The DCU begins in earnest:
- Gunn and Safran's major creative overhaul will be felt in a rebooted Superman movie focused on the Man of Steel's younger years. Officially titled Superman: Legacy, the movie is being written by Gunn and slated for a wide theatrical release on July 11, 2025.
- Next up is an HBO series entitled Lanterns, which revolves around Hal Jordan, John Stewart, and several other members of the Green Lantern Corps operating on Earth. Gunn described the show as "True Detective with a couple of Green Lanterns who are space cops watching over Precinct Earth. In it, they discover a terrifying mystery that ties into our larger story of the DCU." The Hollywood Reporter has confirmed that this will replace the previously-announced Green Lantern show from Arrowverse architect, Greg Berlanti.
- Then comes The Authority, a blockbuster film based on the Wildstorm characters introduced by Warren Ellis and Bryan Hitch in the late 1990s. This "passion project" for Gunn follows "a group of superheroes who think the world is broken and they want to fix it by any means necessary," he teased. "I think it’s a very different look at superheroes."

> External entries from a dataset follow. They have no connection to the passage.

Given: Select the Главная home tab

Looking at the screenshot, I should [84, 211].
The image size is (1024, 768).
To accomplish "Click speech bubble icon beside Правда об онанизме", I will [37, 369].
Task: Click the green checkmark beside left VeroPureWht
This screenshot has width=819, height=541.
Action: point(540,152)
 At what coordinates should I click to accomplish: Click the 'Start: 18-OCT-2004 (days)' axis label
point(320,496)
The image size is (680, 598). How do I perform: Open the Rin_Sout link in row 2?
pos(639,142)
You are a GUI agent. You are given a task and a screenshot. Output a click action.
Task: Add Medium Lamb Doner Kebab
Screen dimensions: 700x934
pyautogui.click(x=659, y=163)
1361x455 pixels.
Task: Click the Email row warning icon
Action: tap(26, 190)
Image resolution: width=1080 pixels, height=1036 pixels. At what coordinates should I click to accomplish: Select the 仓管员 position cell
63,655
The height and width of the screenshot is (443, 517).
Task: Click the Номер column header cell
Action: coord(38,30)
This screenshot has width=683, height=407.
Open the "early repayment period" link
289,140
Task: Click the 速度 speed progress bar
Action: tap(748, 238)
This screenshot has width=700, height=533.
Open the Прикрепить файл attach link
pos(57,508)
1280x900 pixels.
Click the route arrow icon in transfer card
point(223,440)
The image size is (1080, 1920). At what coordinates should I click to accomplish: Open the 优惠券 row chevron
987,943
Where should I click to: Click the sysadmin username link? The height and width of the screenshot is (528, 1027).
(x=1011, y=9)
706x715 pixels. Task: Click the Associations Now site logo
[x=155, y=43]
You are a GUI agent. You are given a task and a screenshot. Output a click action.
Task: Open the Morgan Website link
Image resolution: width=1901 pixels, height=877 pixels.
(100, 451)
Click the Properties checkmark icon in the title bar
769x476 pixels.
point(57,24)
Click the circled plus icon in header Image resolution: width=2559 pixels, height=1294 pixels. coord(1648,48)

- While Gal Gadot is most likely out as Wonder Woman, fans of Diana Prince can still look forward to a return to Themyscira in the HBO series Paradise Lost (named after Paradise Island, an alternate monicker for the home of the Amazons), which will apparently have a "Game of Thrones" vibe, Gunn hinted.
- Of course, you can't have a DC cinematic universe without the Caped Crusader, which brings us to Batman: The Brave and the Bold. This big screen revamp of the Gotham City vigilante will be based upon the Batman comic book run by writer Grant Morrison and focus on the relationship between Bruce Wayne and his son, Damian. “Damien Wayne is my favorite Robin," Gunn added. "He’s a little assassin who Batman tries to get in line. And so, this is the story of the two of them and the beginning of the Bat Family in the DCU.”
- Then we're headed to the future for "the superhero story of Imposter Syndrome" in a Booster Gold-centric series on HBO. “He is a fascinating guy," Gunn said. "He is a loser from the future who uses future technology to come back to present day and become a superhero so that people will love him." Gold was previously portrayed by Eric Martsolf in Smallville and Donald Faison in Legends of Tomorrow.
- The penultimate project revealed today was a feature-length standalone for Supergirl, subtitled Woman of Tomorrow and seemingly inspired by the Tom King run of the same name. Described as a “big science fiction epic film" by Gunn. The movie will follow a "more jaded" version of Kara Zor-El, who was “raised on a chunk of Krypton" and forced to watch "everybody around her perish in some terrible way." Right now, it's unclear if this version of the hero will be the same one played by Sasha Calle in this summer's The Flash.
- Lastly, DC Studios has decided to take another swing at Swamp Thing following the short-lived television show from 2019. Alec Holland and his bog-based counterpart are set to take center stage in a big screen story that sounds like it'll be DC's answer to Werewolf by Night. Gunn called it a “very dark horror story" that explores the "origins of the monster who is Swamp Thing." And while "it’s tonally outside of the rest of the DCU, it will still feed into the rest of the stories."